I’m excited about giving AI’s safe tools because:
- If we can devise safe tools, it gives a very direct approach to Instrumental Danger Problems.
- I expect devising safe tools to be easier than indirectly steering models away from dangerous ones.
This approach also raises an immediate empirical question: How hard is it to get the AI to use a tool we provide? More concretely, if we give GPT access to a calculator during training, can we make it better at arithmetic? A world where it’s easy to get models to use the tools we provide is more hopeful than one where the model ignores our tools and builds its own.
At the same time, I know of at least three failure modes for this approach (thanks to Nicholas Schiefer and Evan Hubinger for pointing these out):
(1) The AI might be so much smarter than us that it can build more effective versions of tools than the ones we give it. Even though our tools are readily at-hand, it might just skip straight to its own (dangerous but more performant) version of the tool.
This is something we might be able to watch for empirically. We can log tool-uses, and should become quite worried if, upon scaling an AI up, it stops using our tools. That should be cause for immediate concern and motivate interpretability work to figure out what the AI is doing instead.
Of course an AI could use our tools spuriously to deceive us. This seems less likely than ordinary deception though, because the part of the AI that would want to deceive us here is some inner tool it built (rather than the “outer” agent), and the inner tool would need to know an awful lot about its environment to immediately realize that its continued existence requires sending spurious-yet-valid queries to a very different part of the AI.

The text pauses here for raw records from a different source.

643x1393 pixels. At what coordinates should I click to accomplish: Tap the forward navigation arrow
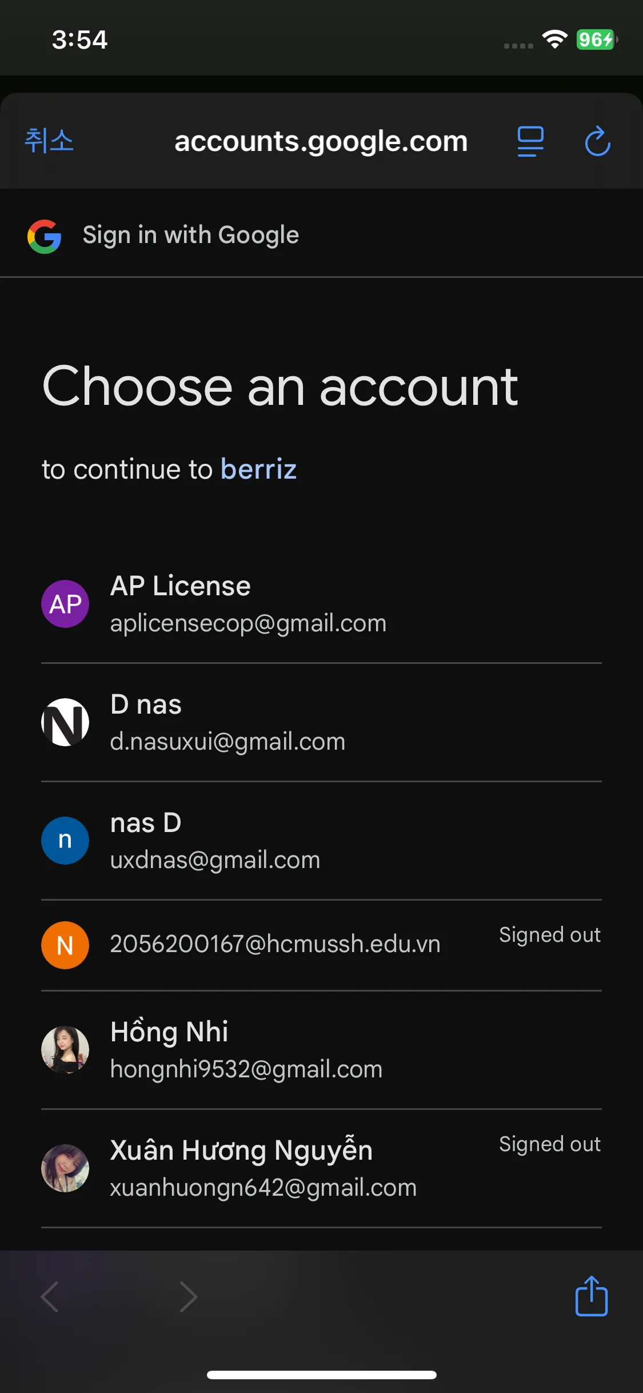188,1296
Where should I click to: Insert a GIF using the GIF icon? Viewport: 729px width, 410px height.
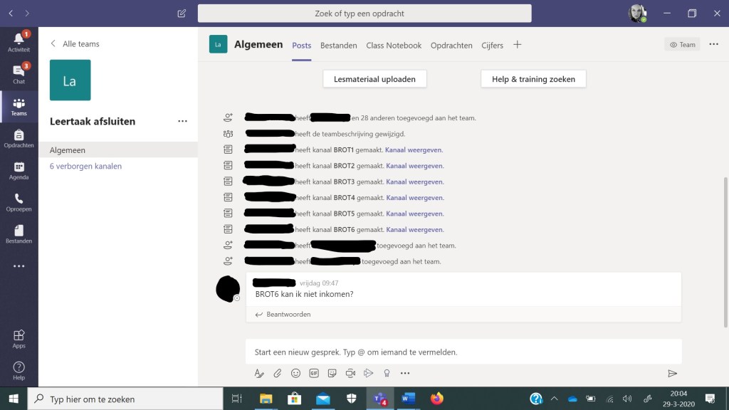coord(314,373)
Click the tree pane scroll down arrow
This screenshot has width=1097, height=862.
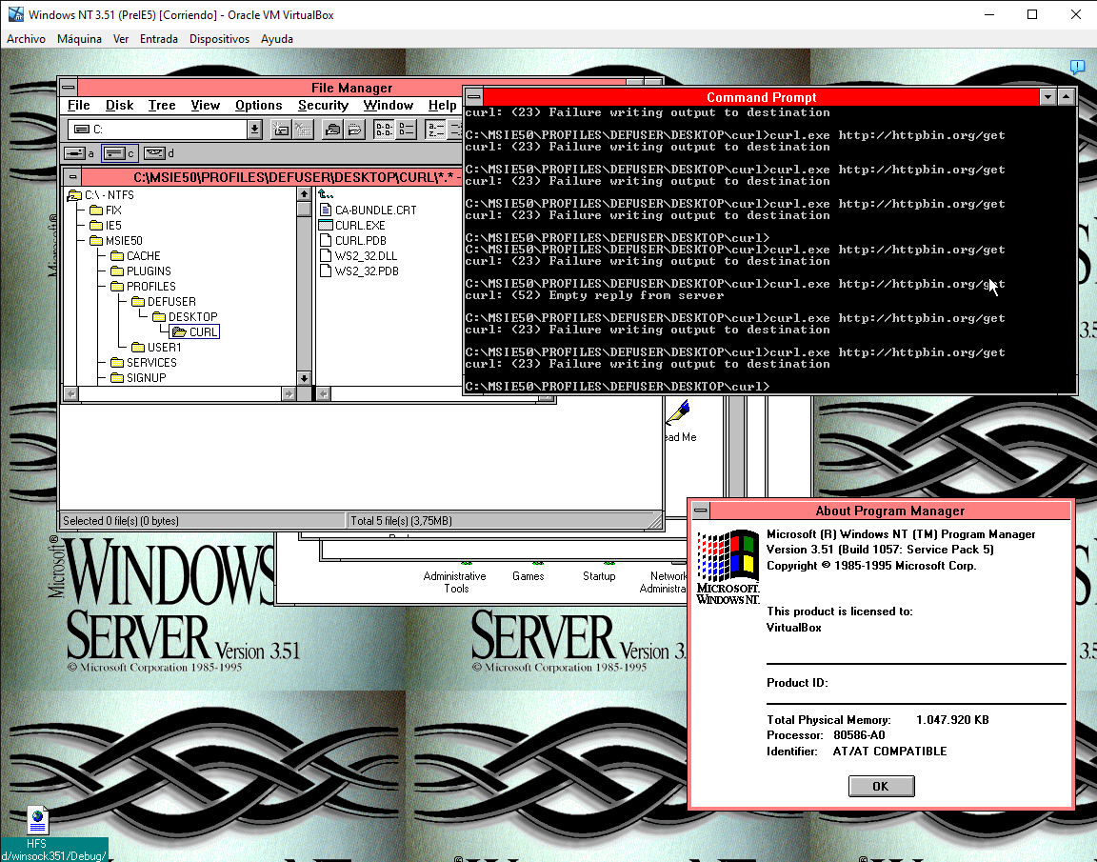pos(304,378)
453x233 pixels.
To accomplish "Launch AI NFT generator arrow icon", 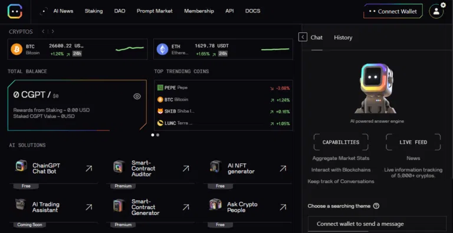I will (x=283, y=168).
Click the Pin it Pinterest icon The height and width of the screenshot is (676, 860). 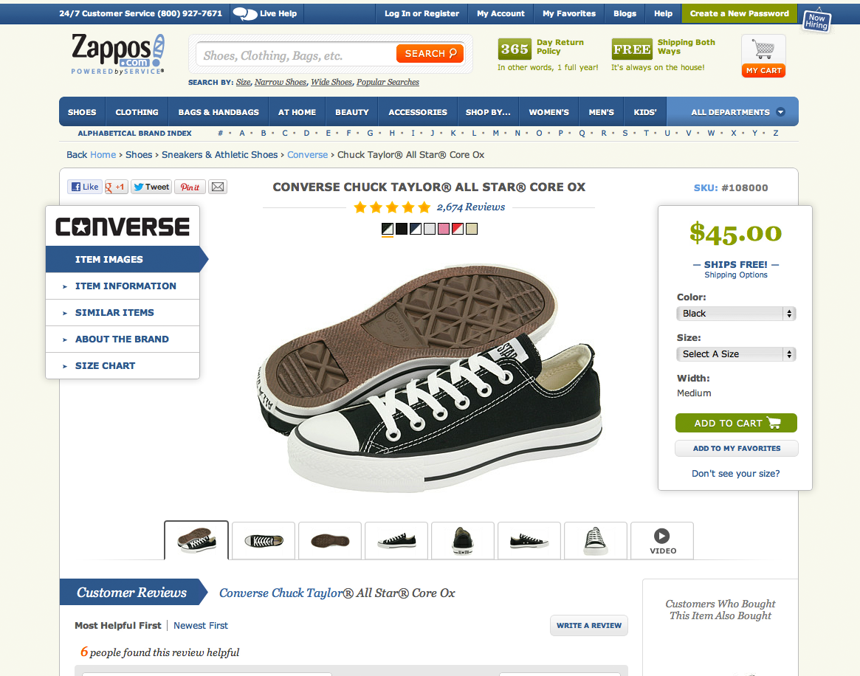190,187
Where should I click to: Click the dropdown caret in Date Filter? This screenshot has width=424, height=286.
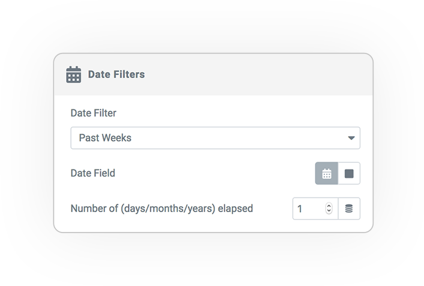pos(351,138)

(2) Alternatively, the AI might struggle to use our tools. We might not be able to craft easy ways for it to structure inputs and process outputs. This one strikes me as less likely in the limit of powerful systems, but could definitely be a barrier to studying smaller tool-using AI’s.
(3) The AI could use our tools in ways we don’t expect. For instance if we give an AI an ineffective tool, but heavily incentivize using it, it might use that ineffective tool as part of building a more effective (but dangerous) tool. This is the failure mode I’m most worried about, because it seems most hard to detect or plan for.